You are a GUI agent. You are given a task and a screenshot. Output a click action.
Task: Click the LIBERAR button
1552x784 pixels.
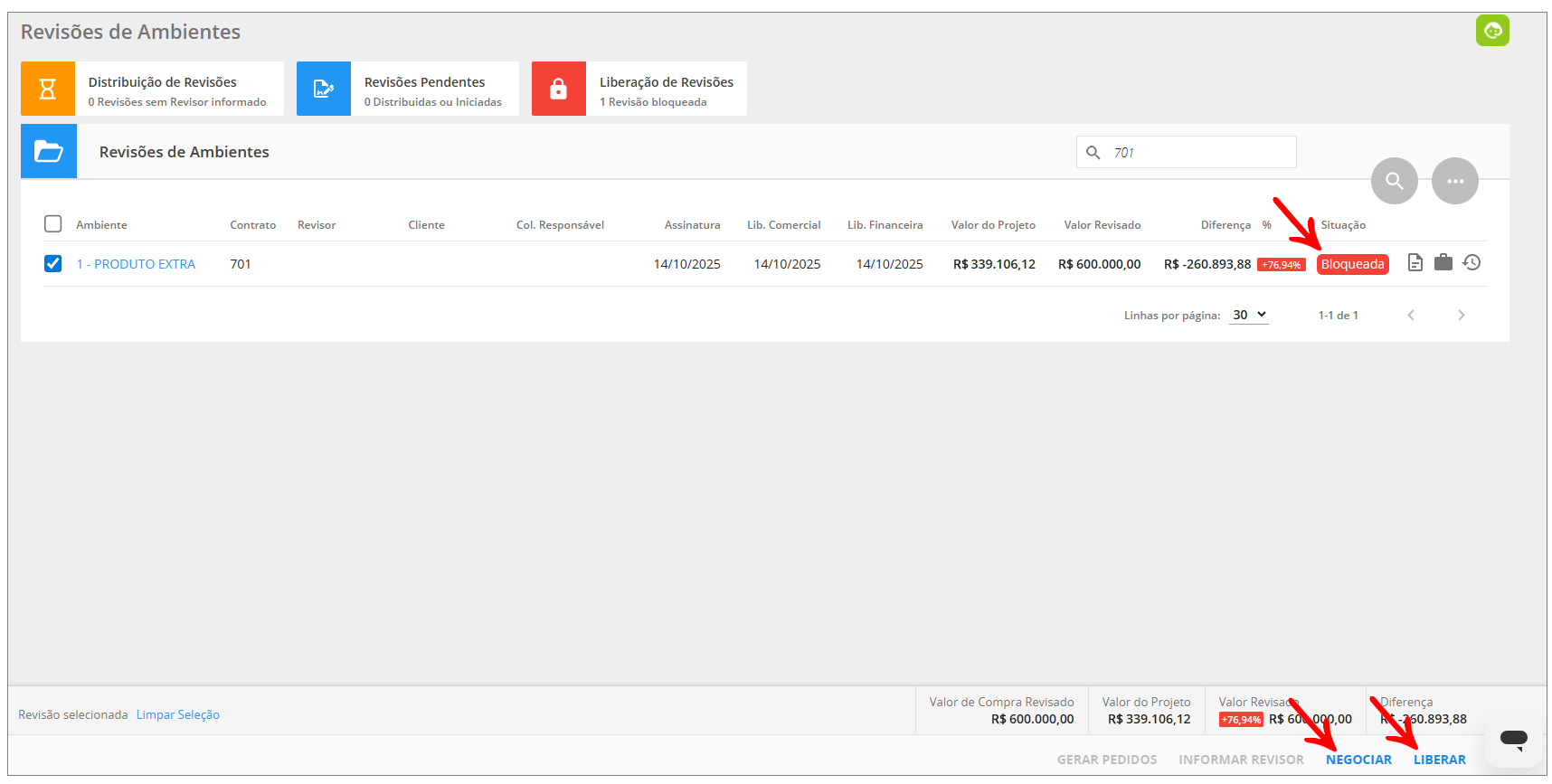(x=1439, y=760)
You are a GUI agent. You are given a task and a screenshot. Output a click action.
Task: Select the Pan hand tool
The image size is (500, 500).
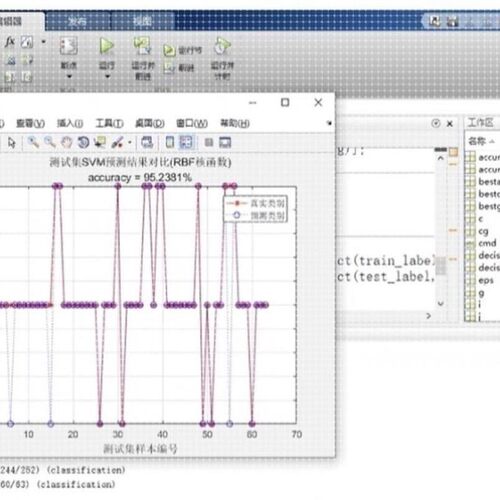[67, 143]
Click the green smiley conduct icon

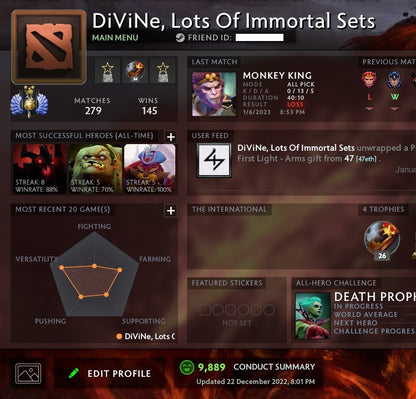pos(187,367)
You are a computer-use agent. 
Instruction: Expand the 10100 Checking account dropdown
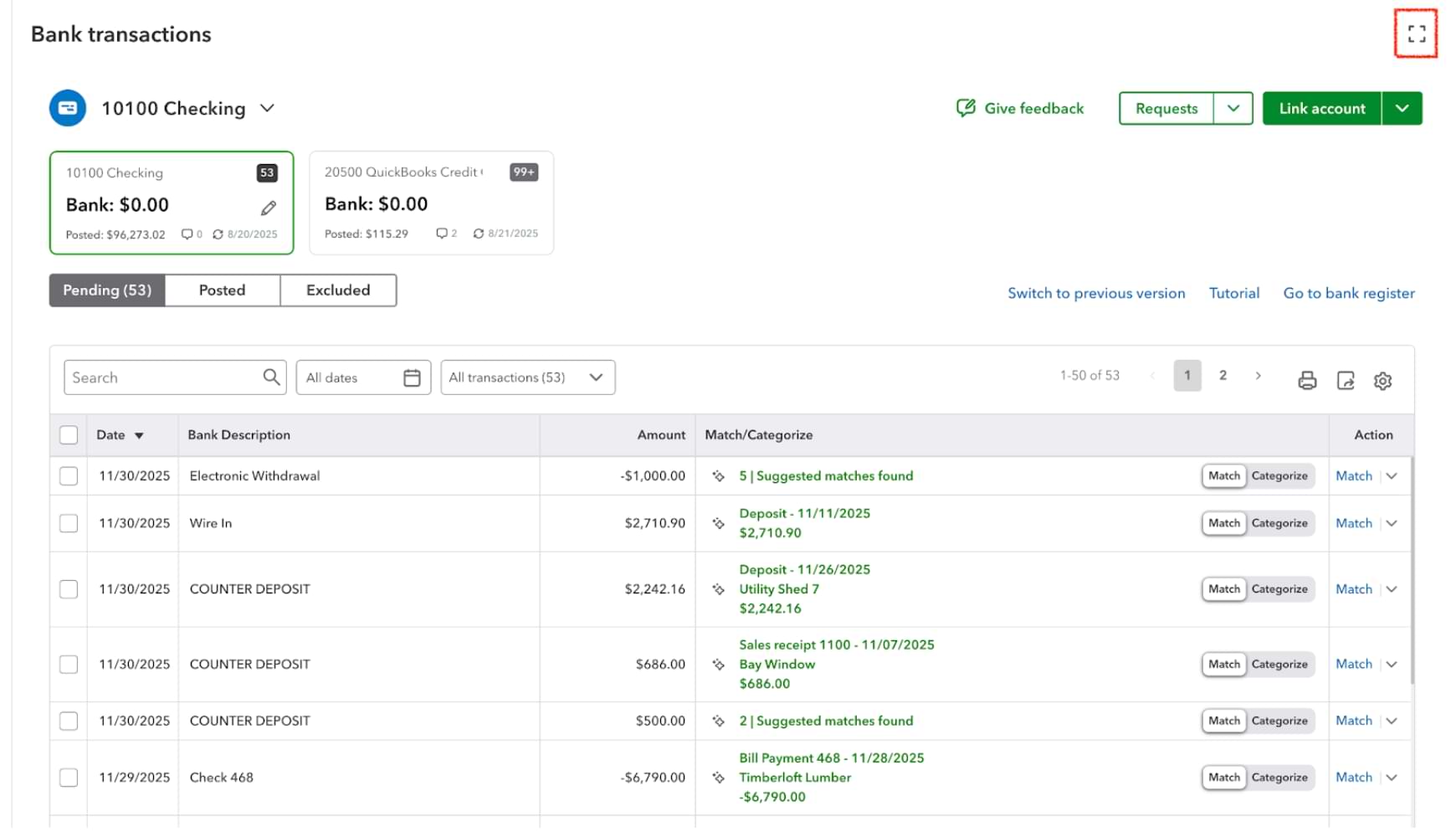click(x=267, y=108)
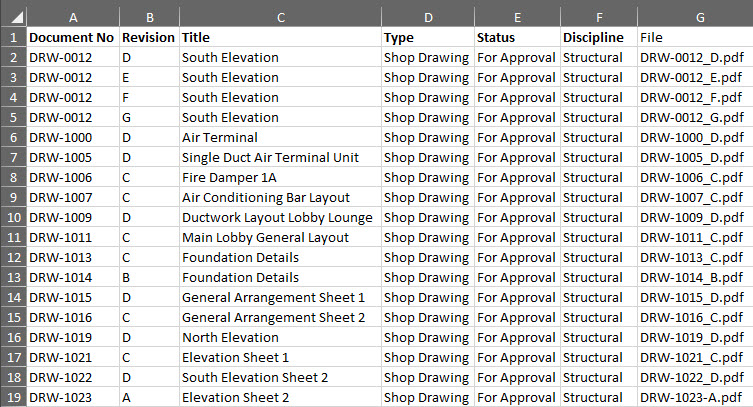Select the North Elevation title cell
This screenshot has height=407, width=753.
click(280, 337)
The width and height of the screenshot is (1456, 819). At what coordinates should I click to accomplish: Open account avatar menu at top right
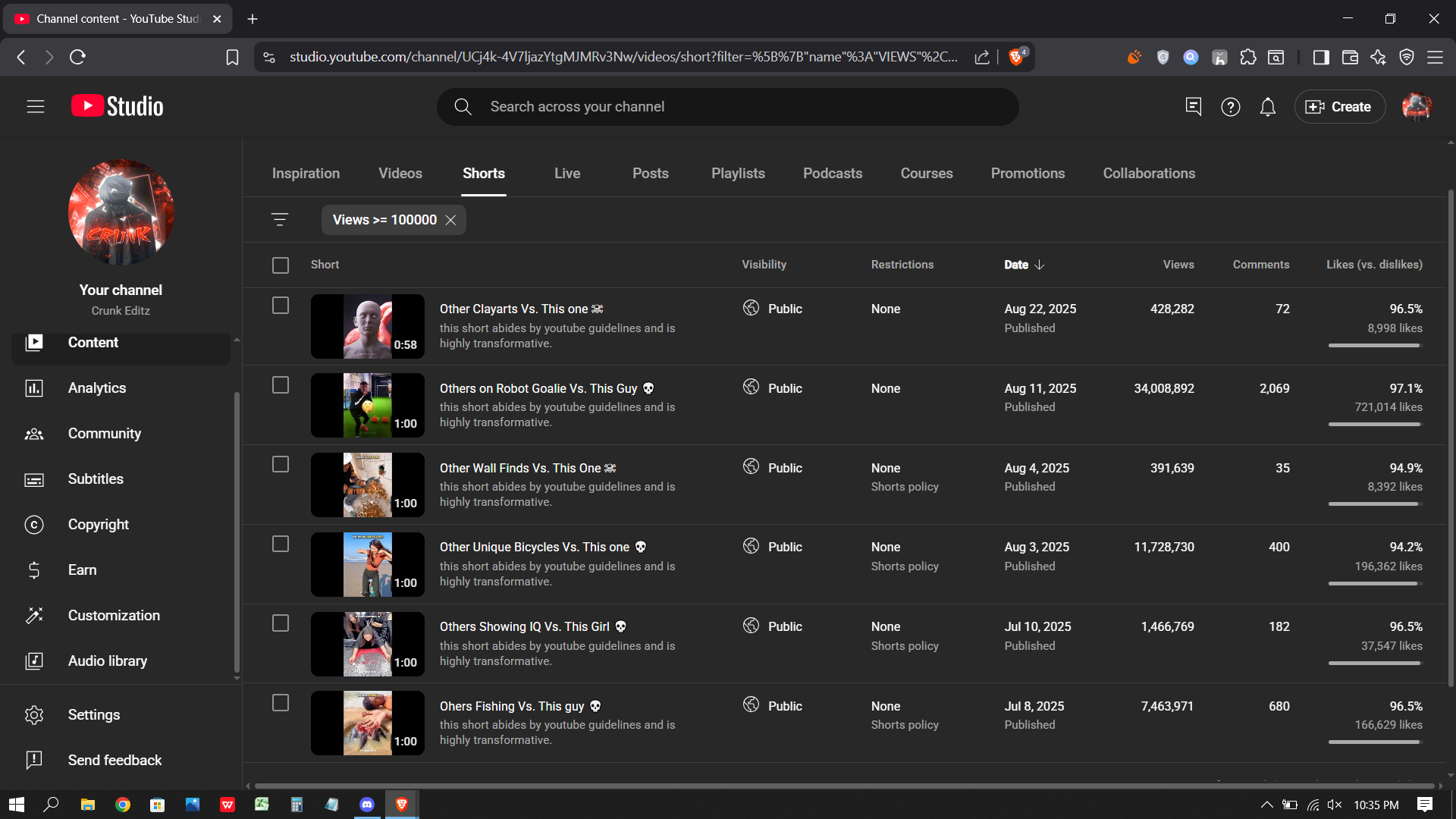pos(1417,107)
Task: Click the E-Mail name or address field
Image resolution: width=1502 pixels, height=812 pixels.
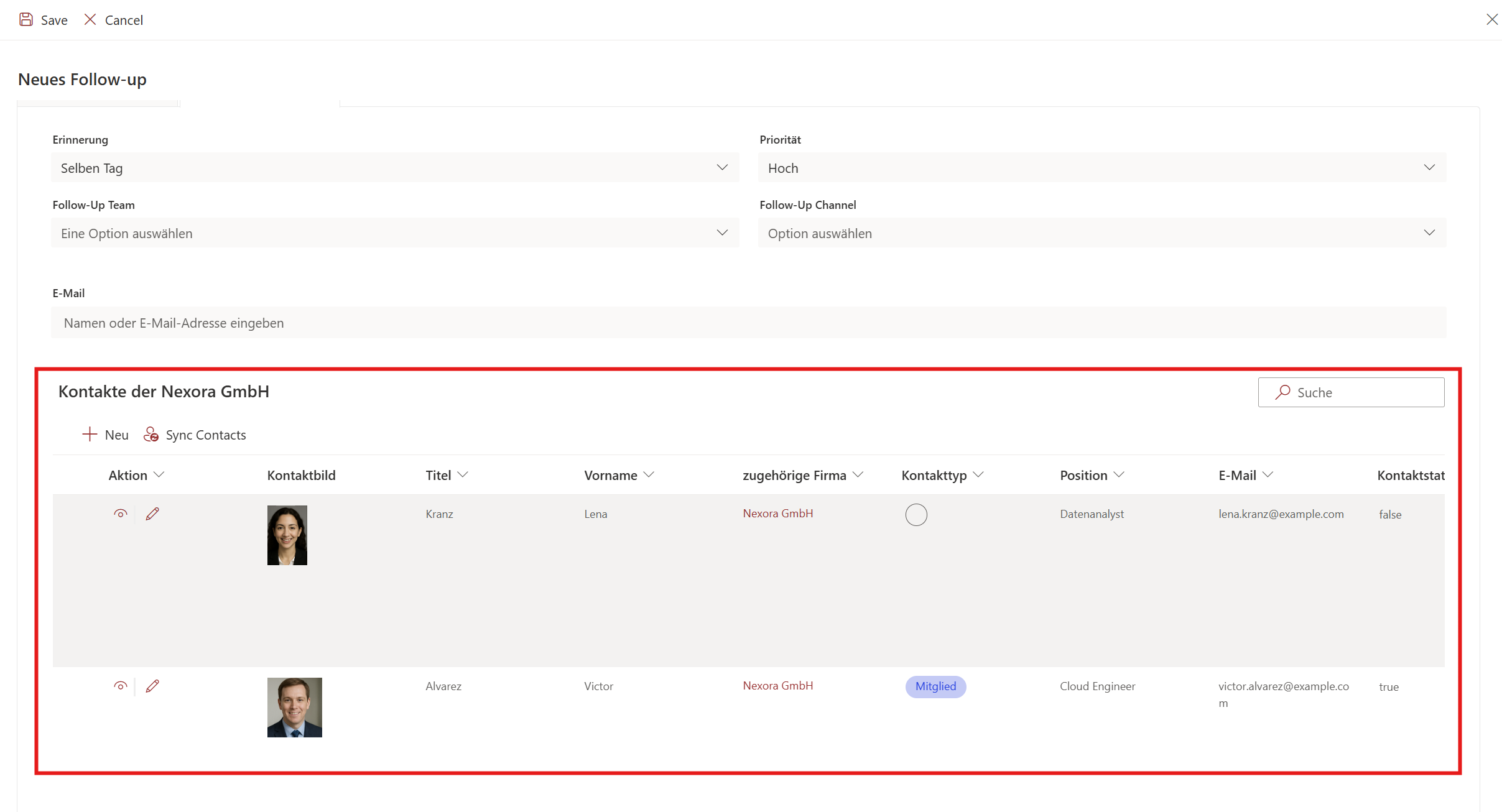Action: tap(748, 323)
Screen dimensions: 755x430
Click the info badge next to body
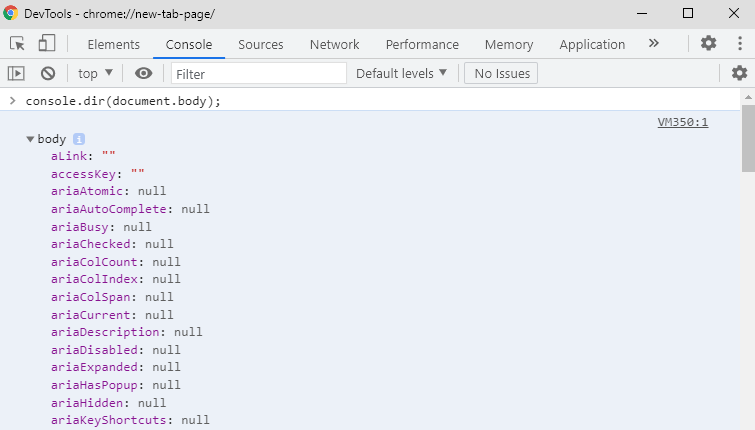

▶ [Task to carry out]: Rewrite the listing above with "GUI agent" changed to "screen navigation agent" and everything else left as it is. Omit the pictures from your version.

▶ [Reply to the task]:
You are a screen navigation agent. You are given a task and a screenshot. Output a click action.
Task: Click the LIBERAR button
1552x784 pixels.
(x=1439, y=760)
You are a screen navigation agent. You are given a task and a screenshot. Output a click action.
Task: Select the Pan hand tool
The image size is (500, 500).
[67, 143]
Click the green smiley conduct icon

pos(187,367)
You are a computer-use agent. 
Instruction: Expand the 10100 Checking account dropdown
click(x=267, y=108)
Select the North Elevation title cell
This screenshot has height=407, width=753.
click(280, 337)
The width and height of the screenshot is (1456, 819). At what coordinates should I click to accomplish: Open account avatar menu at top right
pos(1417,107)
Task: Click the E-Mail name or address field
Image resolution: width=1502 pixels, height=812 pixels.
Action: tap(748, 323)
Screen dimensions: 755x430
Click the info badge next to body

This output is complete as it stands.